Sudha's mother, Dhana Lakshmi returns from abroad with a prospective groom for her daughter. Coming to know of her daughter's love affair, she takes her away to Hyderabad and sets up a date for her wedding because Dhana Lakshmi's love is an anathema. Chitti Babu saves Dhana Lakshmi from goons sent by her manager. He is introduced himself as J. D. to Dhana Lakshmi. She hires him as Sudha's bodyguard. The manager kidnaps Sudha while they are going to Srisailam for marriage by bus. Sudha's maternal uncle Buchiki reveals that J. D. is none other than Chitti Babu. The manager wants to marry Sudha and tries to rape her in the running bus.
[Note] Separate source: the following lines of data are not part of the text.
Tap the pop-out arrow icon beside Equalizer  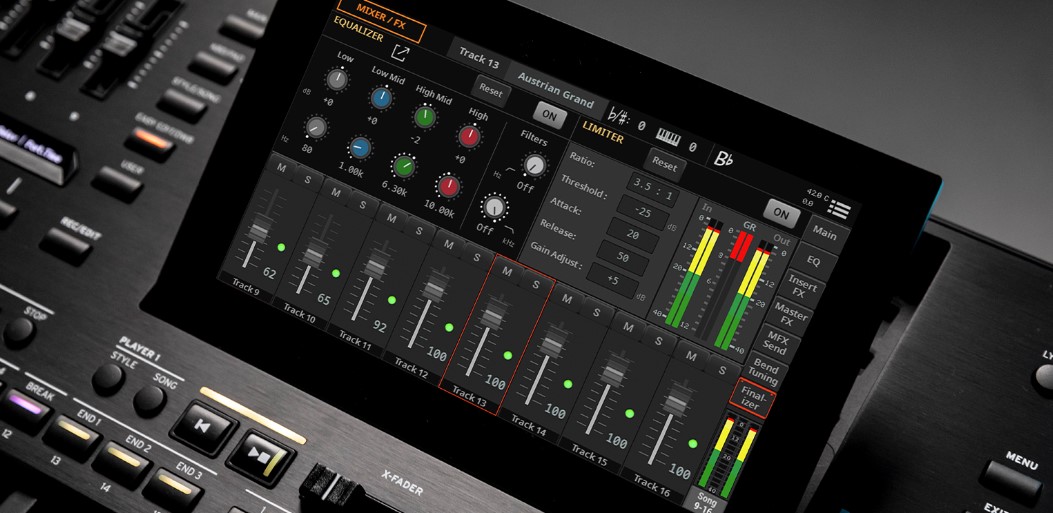[401, 53]
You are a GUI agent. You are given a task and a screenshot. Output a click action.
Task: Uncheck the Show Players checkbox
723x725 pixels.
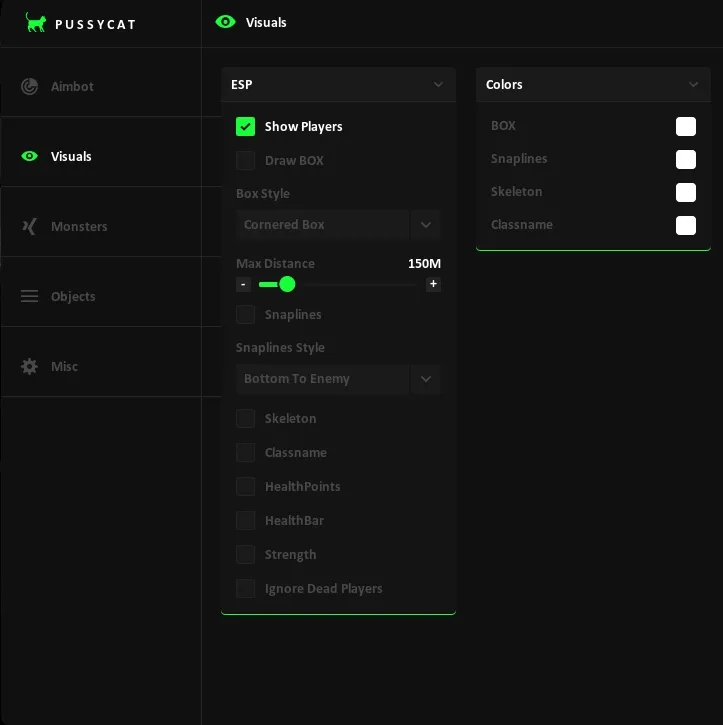click(x=245, y=126)
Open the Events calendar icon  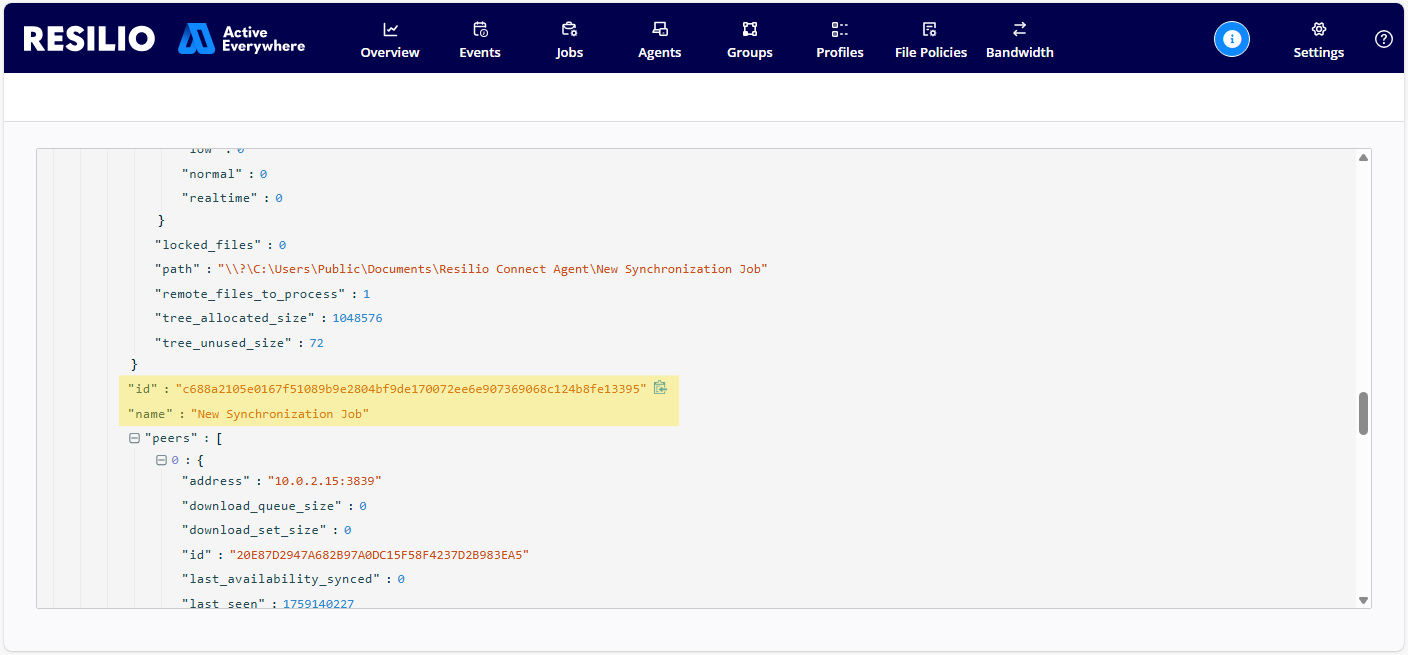click(480, 30)
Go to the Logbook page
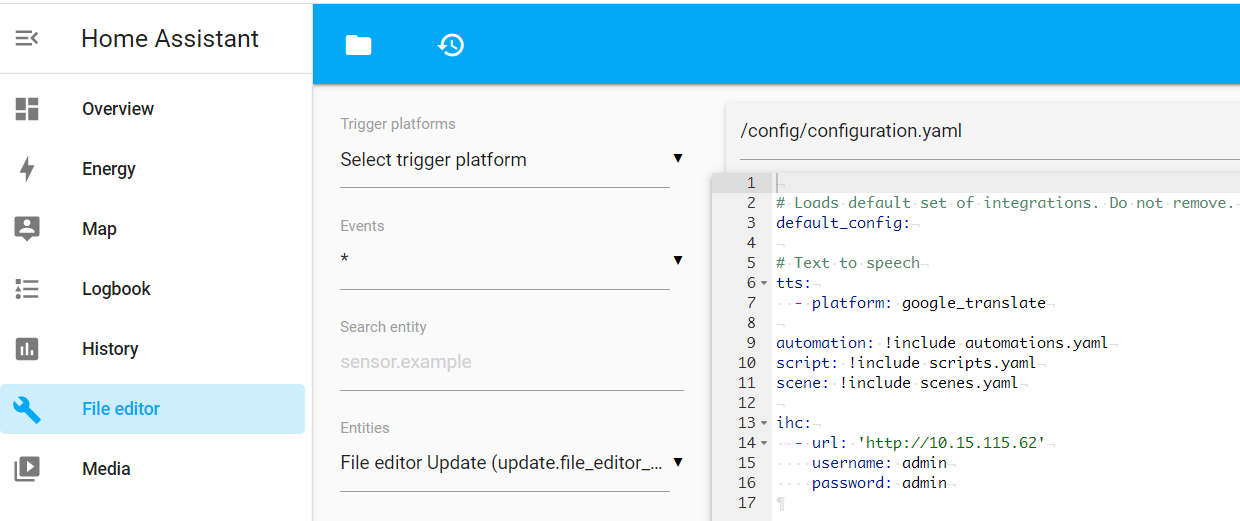The width and height of the screenshot is (1240, 521). 116,289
Chitti Babu fights Benarjee and marries Sudha with the blessings of Dhana Lakshmi.

==Cast==
- J. D. Chakravarthy as Chitti Babu / J. D.
- Rambha as Raga Sudha
- Vanisri as Dhana Lakshmi
- M. Balaiah as Dhana Lakshmi's father
- Sudhakar as Pyarelal
- Brahmanandam as Bombay
- Tanikella Bharani as Kaima Patel
- A.V.S. as Buchiki
- Babu Mohan as P. K. Rao
- Sivaji Raja as P. K. Rao's son
- Chitti Babu Punyamurthula as singer
- Gundu Hanumantha Rao as Pandu
- Banerjee as Dhana Lakshmi's manager
- Indu Anand

== Soundtrack ==

| No. | Title | Lyrics | Singer(s) | Length |
|---|---|---|---|---|
| 1. | "Rajkapooru Cinemaloni" | Chandrabose | M. M. Keeravaani, K. S. Chithra | 5:12 |
| 2. | "Emhayigundiro" | Veturi | S. P. Balasubrahmanyam, M. M. Srilekha | 4:57 |
| 3. | "Balamuralikrishna" | Chandrabose | S. P. Balasubrahmanyam, K. S. Chithra, M. M. Keeravaani | 5:41 |
| 4. | "Chethilona Cheyyesi" | Veturi | S. P. Balasubrahmanyam, Prathima Rao | 5:09 |
| 5. | "Chandana Cheeranu" | Chandrabose | S. P. Balasubrahmanyam, Anuradha Sriram | 4:57 |
| 6. | "Aho Priya" | Sirivennela Seetharama Sastry | S. P. Balasubrahmanyam, K. S. Chithra | 4:29 |
| 7. | "Guppedu Gundenu" | Chandrabose | S. P. Balasubrahmanyam, K. S. Chithra | 6:08 |
| 8. | "Pranayama" | Chandrabose | M. M. Keeravaani, K. S. Chithra | 5:01 |
| Total length: |  |  |  | 41:34 |

== Reception ==
A critic from Andhra Today wrote, "After a superhit like 'Pellisandadi' such a dull movie as this is not to the director's credit".

==Awards==
- Nandi Award for Best Female Playback Singer - K. S. Chitra - "Pranayama"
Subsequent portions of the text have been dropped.